Selected excerpt:
Sarazhin’s creations, oscillating between the beastly and the divine, the human and the transcendent, draw attention to the tension between instinct and violence, as well as the skyward impulse of myth, creativity, and progress. Skyward gazing here signifies not only the mortal ambition to touch the heavens, but also the human capacity to find order in abstraction — like tracing meaning in the shifting patterns of the blue tapestry above, whether for guidance or for wonder.

Like a medieval bestiary, which were once used to catalogue both real and imaginary creatures as bearers of symbolic meaning, part of this exhibition can also be perceived as an abstract bestiary cataloging wind collectors and guardians of forbidden orchards. The artist emphasizes the role of figurality within his abstraction: the absence of concrete objects, coexisting with a persistent sense of imagery, subsides barriers between viewers of different cultures and life experiences. Such purposeful openness provokes interpretation, inviting viewers to decipher their own visions, making them the constructors of a personal myth within each painting. Just as humanity once found beasts and gods in the stars and clouds. The result is a communal imaginative space that reminds us that imagination and empathy are inseparable and remain among humanity’s most integral traits.

Records shown:
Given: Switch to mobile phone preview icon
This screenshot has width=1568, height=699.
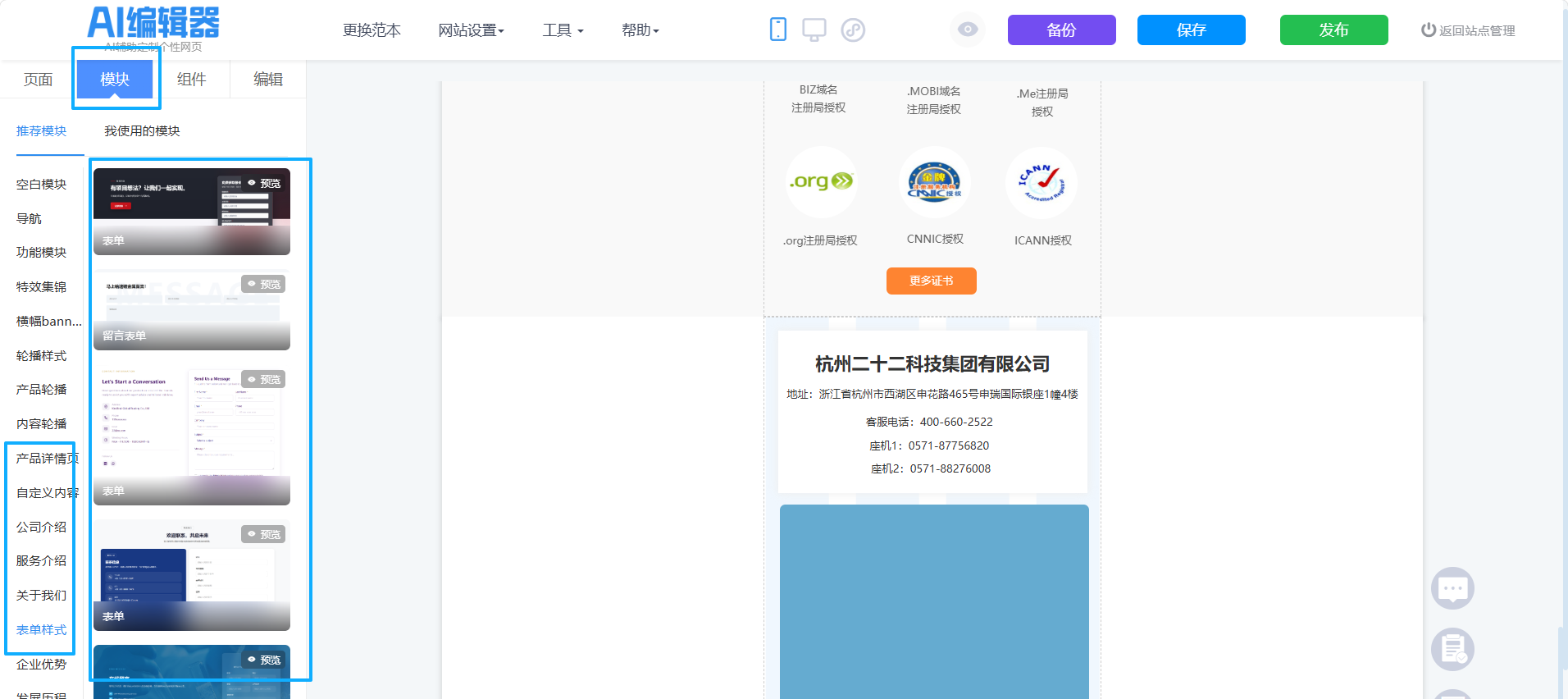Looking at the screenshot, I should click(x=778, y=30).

==

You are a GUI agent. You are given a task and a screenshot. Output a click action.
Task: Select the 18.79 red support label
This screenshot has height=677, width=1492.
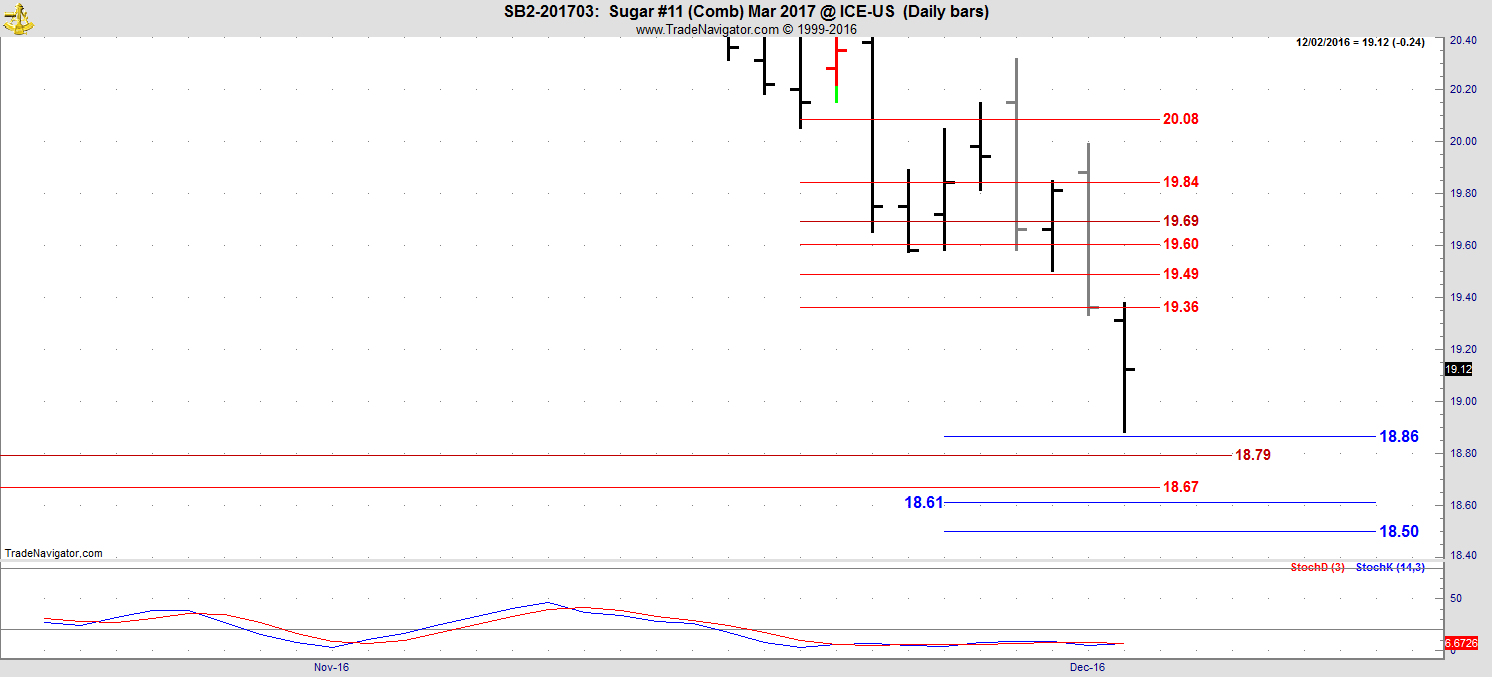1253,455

Exercises to complete:
[1] Transcribe the part of the Sarazhin exhibition text that opens with the words containing "Like a medieval" and closes with "most integral traits.".
[2] According to the Sarazhin exhibition text, which two things are inseparable?
The rows aren't needed here and can be set aside.

The responses:
[1]
Like a medieval bestiary, which were once used to catalogue both real and imaginary creatures as bearers of symbolic meaning, part of this exhibition can also be perceived as an abstract bestiary cataloging wind collectors and guardians of forbidden orchards. The artist emphasizes the role of figurality within his abstraction: the absence of concrete objects, coexisting with a persistent sense of imagery, subsides barriers between viewers of different cultures and life experiences. Such purposeful openness provokes interpretation, inviting viewers to decipher their own visions, making them the constructors of a personal myth within each painting. Just as humanity once found beasts and gods in the stars and clouds. The result is a communal imaginative space that reminds us that imagination and empathy are inseparable and remain among humanity’s most integral traits.

[2] Imagination and empathy.